第六百四話 記憶
彼の家へ行ったのだから当然の事ではあるが、目の前のこの男は……イツなのだ。
この家に入って彼に出迎えられたのが五分前。フレイは特に気に留める様子もなく先ほどから彼と楽しげに会話をしているようだったが、私の方はと言うとイツの変わりばえに呆気にとられ、ほとんど言葉発せずにいた。
っと、いけないいけない……固まってるだけじゃなくて、何か話さないと……。どうあれ、イツに出会えたことに変わりはないんだ。ここでちゃんと情報をすり合わせておかないと……。
まだ幾分固まっていた身体を奮い立たせ、私は談笑する二人に視線を集中させた。
「イツ、ちょっといいかな」
「え? ああ、はい。なんでしょうか?」
会話に割り込むような形になってしまったが、イツは快く私に返事をする。
彼の横に立つフレイも、話始めようとする私に視線を注いでいた。
「あの後、さ。イツはどうやってここまで来たの?」
あの後、とは言うまでもなく私達とイツが別れた後のことだ。私達はすぐさま機械都市へと向かって、一日もしないうちにこの内部にたどり着いた。だが、イツがどういった経路で機械都市についたのか、何はともあれ聞いておきたい。
だが、イツはキョトンとした顔をすると。
「あの後……と言うと?」
不思議そうに、首を傾げてそう問い返す。推理すら出来ないような風に、思い出すそぶりも見せずの返答だった。

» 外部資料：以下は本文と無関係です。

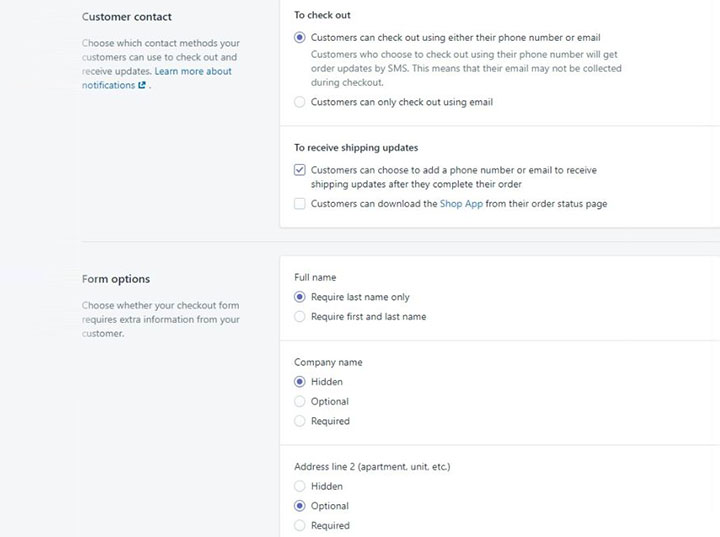The width and height of the screenshot is (720, 537).
Task: Choose Require last name only
Action: coord(299,297)
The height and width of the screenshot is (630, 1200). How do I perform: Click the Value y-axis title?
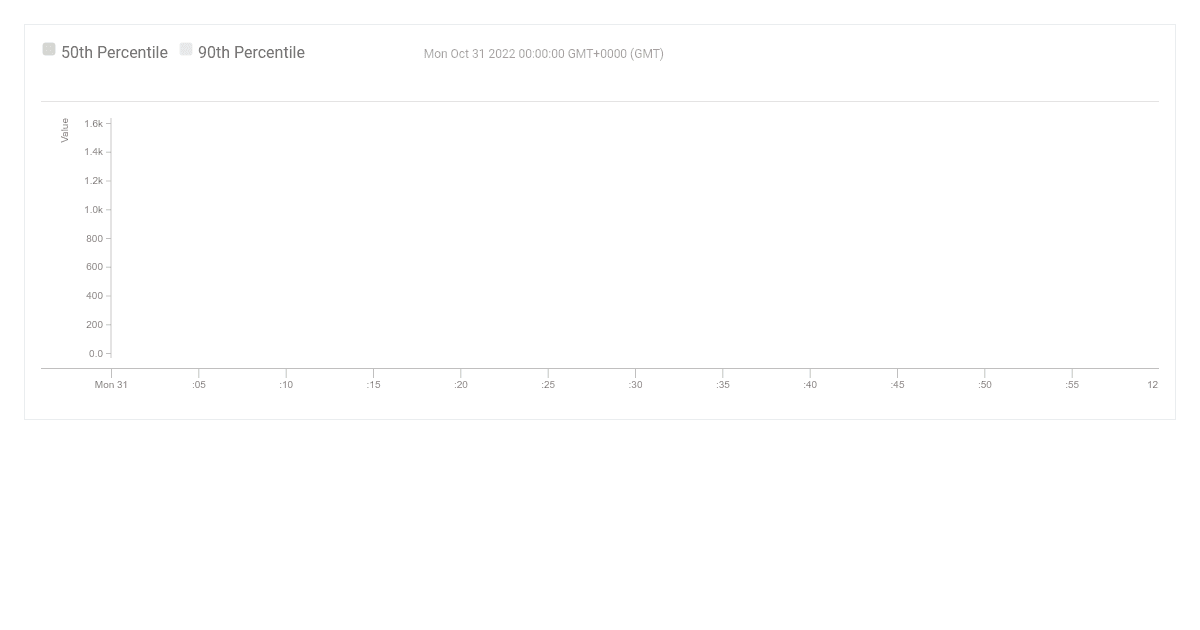(x=65, y=130)
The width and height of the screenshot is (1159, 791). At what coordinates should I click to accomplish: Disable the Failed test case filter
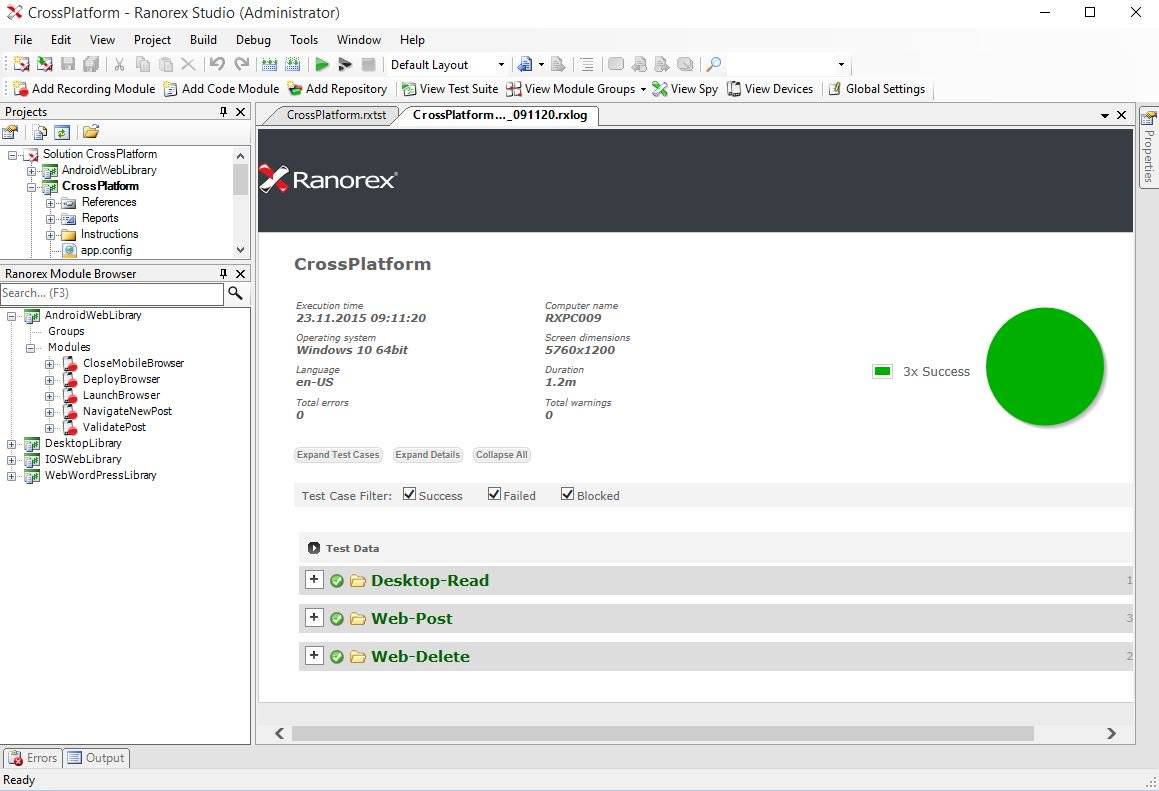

だが会話のうちでそんな事はよくあること。特に気にじゃ止めず、若干言葉足らずだったか。などと考えながら、私は分かりやすいように付け加えた。
「ほら、オルゲウスだよ、オルゲウス。あそこで別れただろう? ね、イツはあの行列に並んだの? それとも、案内だったから別ルートとか?」
今度は説明も十分だろうと、彼への質問をさらに重ねた。流石に分かるだろう、と内心イツを少し茶化しながらの事だ。
____だが、イツは。
「……オル、ゲウス? 行列……? ……その……すみません。何を言っているのかさっぱりで……」
「____は?」
歯切れが悪そうに、申し訳なさそうに、イツは頭を下げる。
いや、そうじゃない。謝る謝らないなんて、どうでもいい。
さっぱり? オルゲウスも、分からない? そんな、まさか。だって、あそこはイツがフレイ達に私の救出を手助けしてくれた場所で、色々な事を話した場所で。
……私に、王様になれって、言った場所なのに。
気づかぬうちに、私はイツへと差し迫り、彼の顔を両手で掴んでいた。
「えっ……⁉︎」
「どういうこと? イツ、何かされたの? その性格からして……やっぱりおかしかったんだ。機械都市、いやコウヤか? 一体誰が君にこんなことを……!」
「サツキ、やめてください!」
横から飛んできたフレイの一声に、私は不意に冷静さ取り戻して彼の顔から手を引いた。
手を離したそこは、赤く腫れ上がりつつあった。
「……フレイ……」
彼女へと視線を移すと、目を伏せて悩ましげな顔をしている。
「サツキ……恐らくは、もう分かっていると思います。すみません、昨日の時点で薄々勘付いていたんです。でも、それを確かめるのが怖くて……サツキと一緒なら大丈夫だろうと、今日、ここに来たのですが……。結局サツキに背負わせてしまうことに……」
目をうっすらと開け、彼女は地面を瞳を震わせて地面を見つめ続けていた。
咎められているかのように、自分を罰するような、恥ずかしく思うようなその目は、いつもの彼女とは似ても似つかない。
「謝らなくていいよ、フレイ……。でも、それって、何が言いたいの……? 何を、確かめようとしていたの?」
まだフレイはいうこと悩んでいた。
だが、観念したように、目をギュッと瞑ると、少しづつ目開け、こちらを見た。